(RECORDS PROVIDED Opens)

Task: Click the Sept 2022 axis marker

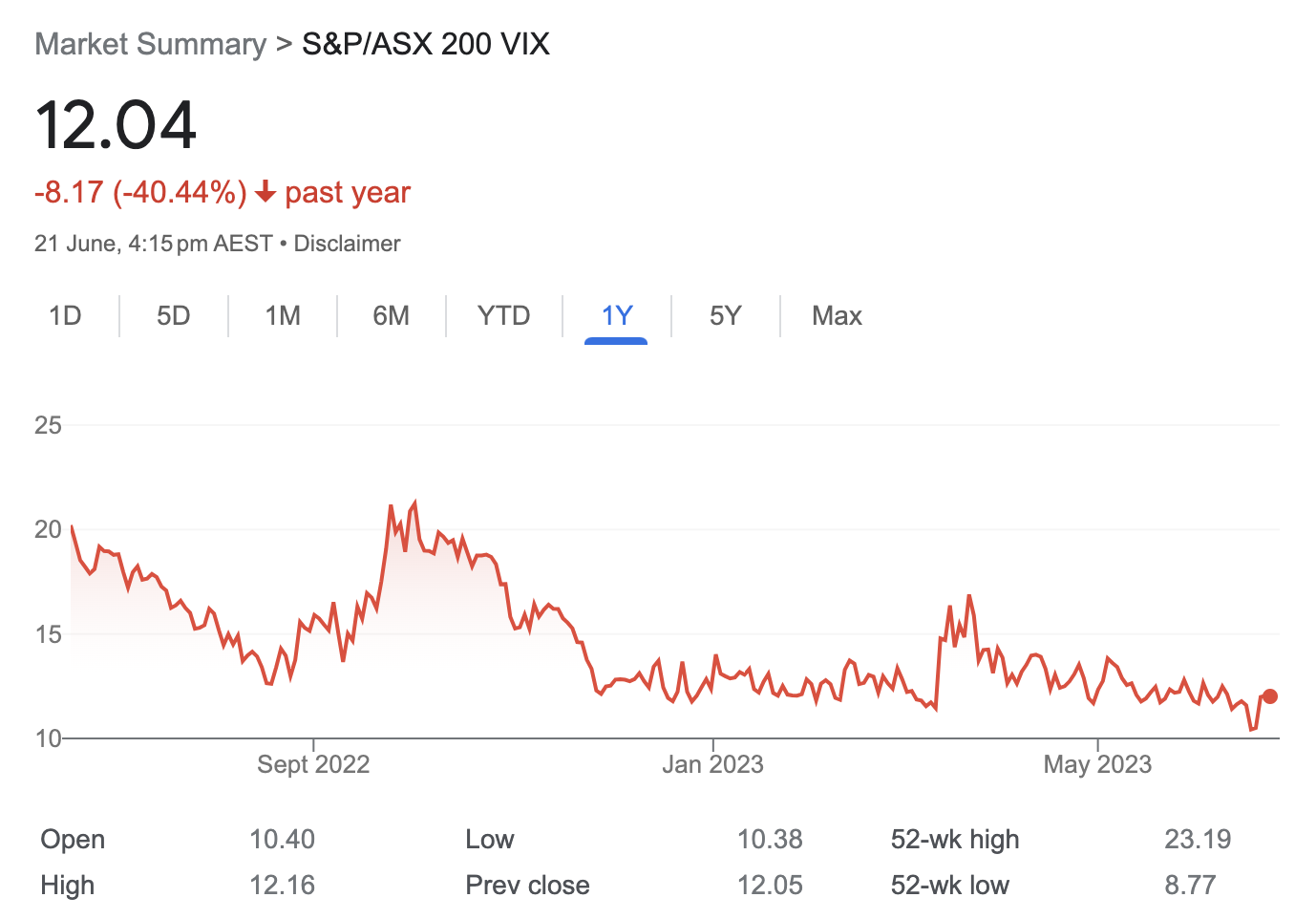Action: coord(313,764)
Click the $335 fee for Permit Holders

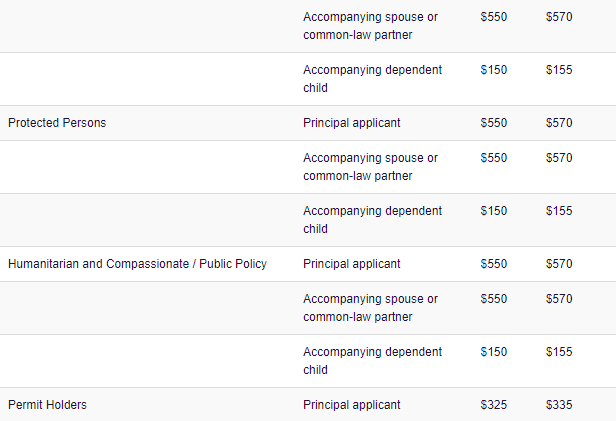point(559,405)
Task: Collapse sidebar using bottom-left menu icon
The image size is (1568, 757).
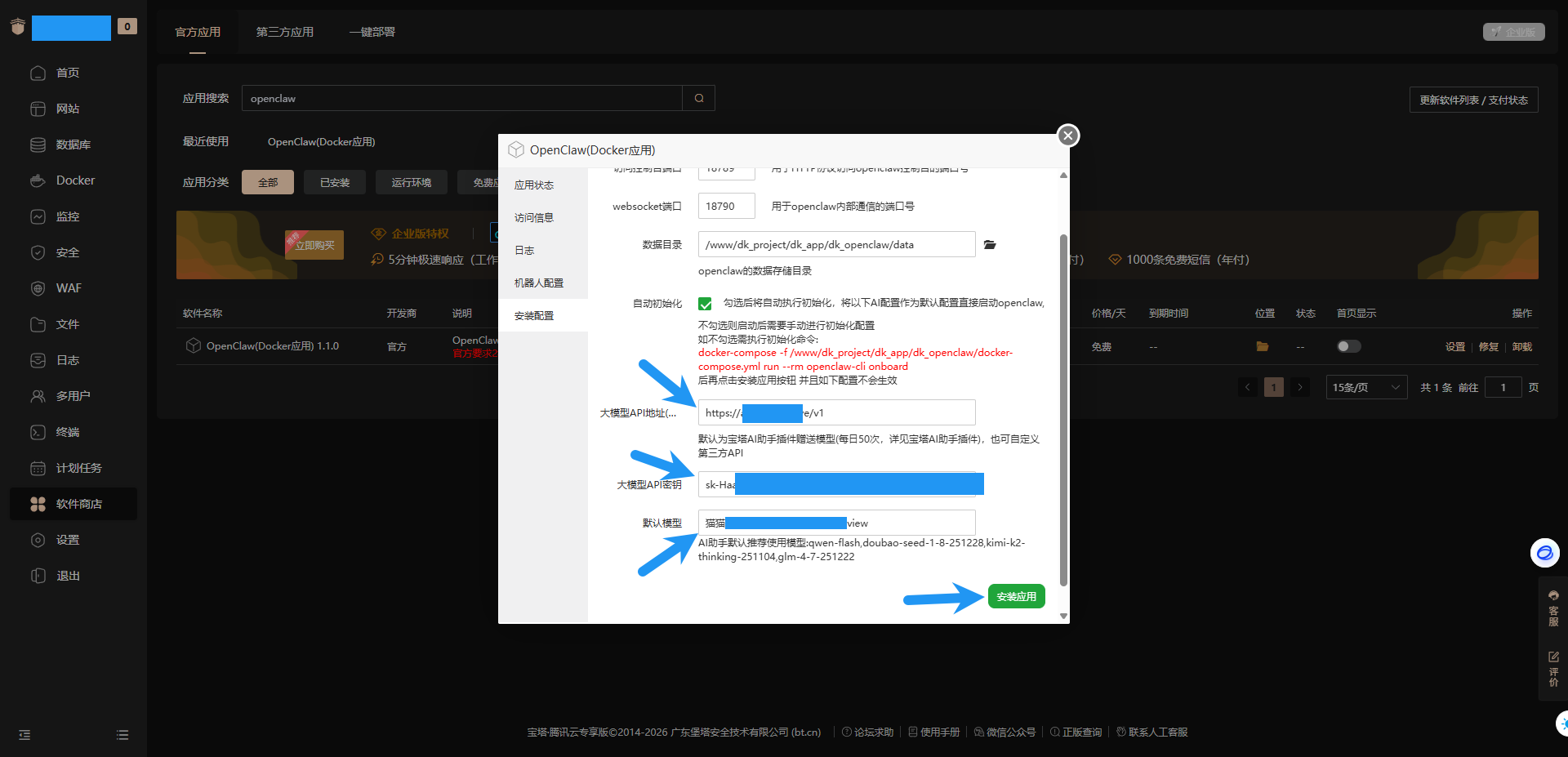Action: point(24,735)
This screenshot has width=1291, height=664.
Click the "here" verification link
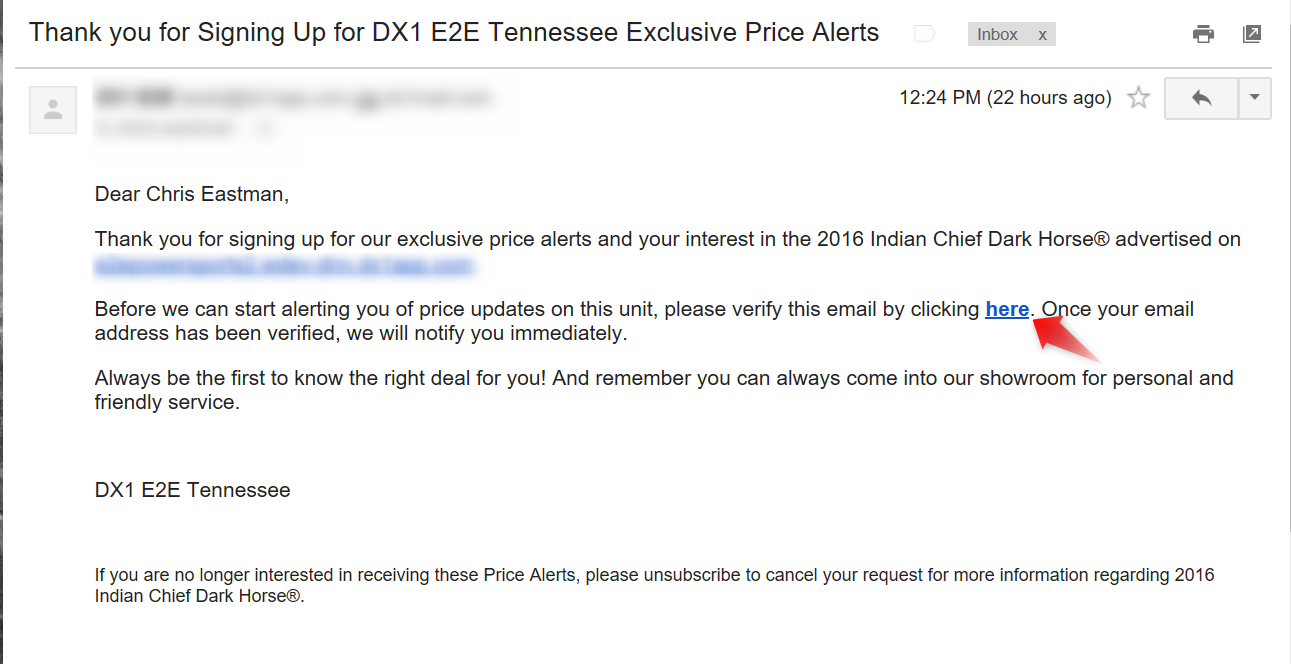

(RECORDS PROVIDED Closes)

WHAT TO DO>
Give back exactly the lines from the line with "The image size is (1568, 757)." through the end of the records, both included; keep all pictures out.

EXERCISE OUTPUT>
The image size is (1568, 757).
Action: point(24,735)
This screenshot has width=1291, height=664.
Click the "here" verification link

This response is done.